Witzel chegou de helicóptero à Ponte Rio-Niterói, local do crime, festejou com socos no ar e o punho cerrado a execução do sequestrador, que agiu sozinho e portava uma arma de brinquedo. Os 37 reféns foram libertados sem ferimentos.
"Guantánamo carioca" e navios presídios
Na cerimônia de posse do secretário de Polícia Civil, Marcus Vinicius Braga, em 2019, o governador falou sobre o crime organizado no Rio e citou a prisão militar dos Estados Unidos na ilha de Guantánamo em Cuba – um lugar com longo histórico de tortura aos presos.
“Os que estão de fuzil na mão nas comunidades são terroristas, e devem ser tratados como tal. A lei antiterrorismo pode dar penas de 50 anos em estabelecimentos prisionais destacados, longe da civilização. Precisamos ter a nossa Guantánamo”, disse.

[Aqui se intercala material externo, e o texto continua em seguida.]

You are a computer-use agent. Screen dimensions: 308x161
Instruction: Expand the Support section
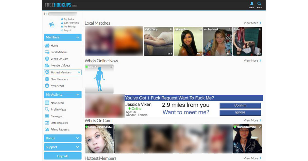(x=63, y=147)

Pouco antes do segundo turno das eleições, Witzel também declarou que um de seus planos para área da segurança pública no estado seria fazer “navios presídios” em alto-mar para abrigar o contingente de presos que não cabem em terra. Também disse que, se necessário, “cavaria mais covas para enterrar criminosos”.
Sem dinheiro para advogados
No dia marcado para prestar seu depoimento para o Tribunal Especial Misto durante o processo de impeachment, Witzel pediu mais 20 dias, alegando que estava trocando seus advogados em razão dos custos financeiros.
Os membros do Tribunal, contudo, entenderam que o governador afastado tentou criar uma manobra para atrasar o andamento do processo e manteve o depoimento para o mesmo dia.